GGE: Generated Genetic Expression Evaluator

PyPI version Python 3.8+ License: MIT Tests Documentation

Comprehensive evaluation of generated gene expression data against real datasets.

GGE is a modular, object-oriented Python framework for computing metrics between real and generated gene expression datasets stored in AnnData (h5ad) format. It supports condition-based matching, train/test splits, and generates publication-quality visualizations.

Features

Metrics

All metrics are computed per-gene (returning a vector) and aggregated:

Metric Description Direction
Pearson Correlation Linear correlation between expression profiles Higher is better
Spearman Correlation Rank correlation (robust to outliers) Higher is better
R² (Coefficient of Determination) Proportion of variance explained Higher is better
Wasserstein-1 Earth Mover's Distance (L1) Lower is better
Wasserstein-2 Quadratic optimal transport Lower is better
MMD Maximum Mean Discrepancy (kernel-based) Lower is better
Energy Distance Statistical potential energy Lower is better

Visualizations

  • Boxplots & Violin plots: Metric distributions across conditions
  • Radar plots: Multi-metric comparison
  • Scatter plots: Real vs generated expression
  • Embedding plots: PCA/UMAP of real vs generated data
  • Heatmaps: Per-gene metric values
  • Interactive Plotly plots: Density overlays, embeddings with metadata coloring

Key Features

  • ✅ Condition-based matching (perturbation, cell type, etc.)
  • ✅ Train/test split support
  • ✅ Per-gene and aggregate metrics
  • ✅ Modular, extensible architecture
  • ✅ Command-line interface
  • ✅ Publication-quality visualizations

Installation

pip install gge-eval

The package includes GPU-accelerated metrics via geomloss, which automatically falls back to CPU if no GPU is available.

Quick Start

Python API

from gge import evaluate

# From file paths
results = evaluate(
    real_data="real_data.h5ad",
    generated_data="generated_data.h5ad",
    condition_columns=["perturbation", "cell_type"],
    split_column="split",  # Optional: for train/test
    output_dir="evaluation_output/"
)

# From AnnData objects
import scanpy as sc
real_adata = sc.read_h5ad("real_data.h5ad")
generated_adata = sc.read_h5ad("generated_data.h5ad")

results = evaluate(
    real_data=real_adata,
    generated_data=generated_adata,
    condition_columns=["perturbation"],
)

# Mixed (path + AnnData)
results = evaluate(
    real_data="real_data.h5ad",
    generated_data=generated_adata,
    condition_columns=["perturbation"],
)

# Access results
print(results.summary())

# Get metric for specific split
test_results = results.get_split("test")
for condition, cond_result in test_results.conditions.items():
    print(f"{condition}: Pearson={cond_result.get_metric_value('pearson'):.3f}")

Command Line

# Basic usage
gge --real real.h5ad --generated generated.h5ad \
    --conditions perturbation cell_type \
    --output results/

# With split column
gge --real real.h5ad --generated generated.h5ad \
    --conditions perturbation \
    --split-column split \
    --splits test \
    --output results/

# Specify metrics
gge --real real.h5ad --generated generated.h5ad \
    --conditions perturbation \
    --metrics pearson spearman wasserstein_1 mmd r_squared \
    --output results/

DEG-Space Evaluation

GGE supports evaluating generative models specifically on differentially expressed genes (DEGs), which focuses the evaluation on the genes that matter most for capturing perturbation effects (see Paper Section 4.3):

from gge import evaluate_deg_space, identify_degs, compute_perturbation_effects
import scanpy as sc

real_adata = sc.read_h5ad("real_data.h5ad")
generated_adata = sc.read_h5ad("generated_data.h5ad")

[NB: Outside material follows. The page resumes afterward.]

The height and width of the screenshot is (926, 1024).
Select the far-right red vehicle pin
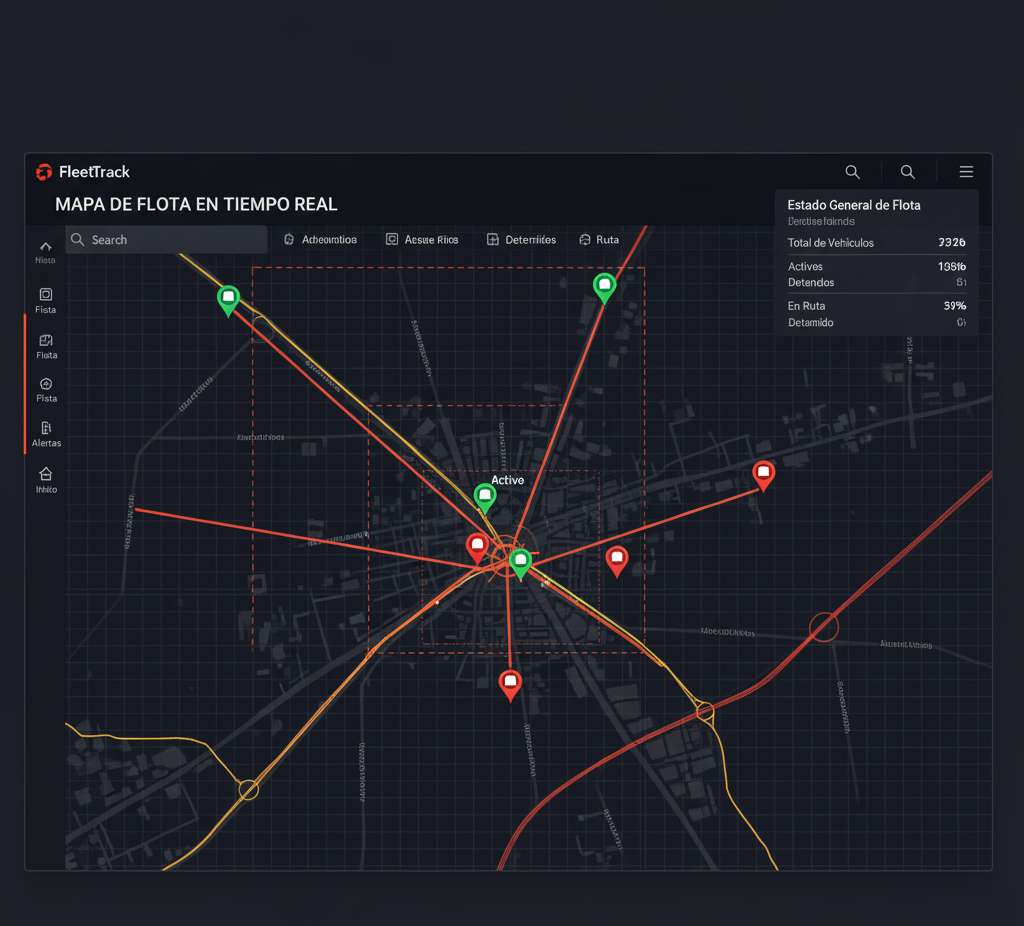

# Evaluate in DEG space (automatically identifies DEGs)
results, deg_info = evaluate_deg_space(
    real_data=real_adata,
    generated_data=generated_adata,
    condition_columns=["perturbation"],
    deg_condition_column="perturbation",  # Column for DEG identification
    control_value="control",               # Control condition label
    log2fc_threshold=1.0,                  # |log2FC| > 1
    pvalue_threshold=0.05,                 # Adjusted p-value < 0.05
    return_degs=True,
)

# View identified DEGs
print(f"Found {deg_info['is_deg'].sum()} DEGs")
deg_genes = deg_info[deg_info['is_deg']]['gene'].tolist()

# Compute perturbation effects (log2 fold changes per condition)
effects = compute_perturbation_effects(
    real_adata,
    condition_column="perturbation",
    control_value="control",
)
print(effects.head())  # DataFrame: genes × conditions with log2FC values

# Or identify DEGs separately for custom workflows
degs = identify_degs(
    real_adata,
    condition_column="perturbation",
    control_value="control",
    treatment_value="treatment",  # Optional: specific treatment
    method="ttest",  # or "wilcoxon"
)

PC-Space Evaluation

For comparing global structure efficiently, GGE provides PC-space (principal component) evaluation (see Paper Section 3.3):

from gge import evaluate_pc_space, compute_pca, PCSpaceEvaluator

# Quick evaluation in PC space
results = evaluate_pc_space(
    real_data=real_adata,
    generated_data=generated_adata,
    condition_columns=["perturbation"],
    n_components=50,              # Number of PCs
    use_highly_variable=True,     # Filter to HVGs first
    n_top_genes=2000,             # Number of HVGs
)
print(results.summary())

# Or use the evaluator class for more control
evaluator = PCSpaceEvaluator(n_components=50)
real_pc, gen_pc = evaluator.transform_to_pc_space(real_adata, generated_adata)

# Access PC coordinates
real_coords = real_pc.obsm['X_pca']  # shape: (n_samples, n_components)
gen_coords = gen_pc.obsm['X_pca']

# Compute PCA on a single dataset
adata_pca = compute_pca(real_adata, n_components=50)

Combined Evaluation Strategy

For comprehensive evaluation, combine gene-space, DEG-space, and PC-space metrics:

from gge import evaluate, evaluate_deg_space, evaluate_pc_space

# 1. Full gene-space evaluation
gene_results = evaluate(
    real_data=real_adata,
    generated_data=generated_adata,
    condition_columns=["perturbation"],
    metrics=["pearson", "spearman", "r_squared", "wasserstein_1", "mmd"],
)

# 2. DEG-space evaluation (perturbation-focused)
deg_results, degs = evaluate_deg_space(
    real_data=real_adata,
    generated_data=generated_adata,
    condition_columns=["perturbation"],
    deg_condition_column="perturbation",
    control_value="control",
    return_degs=True,
)

# 3. PC-space evaluation (global structure)
pc_results = evaluate_pc_space(
    real_data=real_adata,
    generated_data=generated_adata,
    condition_columns=["perturbation"],
    n_components=50,
)

print("Gene-space:", gene_results.summary())
print("DEG-space:", deg_results.summary())
print("PC-space:", pc_results.summary())

Expected Data Format

GGE expects AnnData (h5ad) files with:

Required

  • adata.X: Gene expression matrix (samples × genes)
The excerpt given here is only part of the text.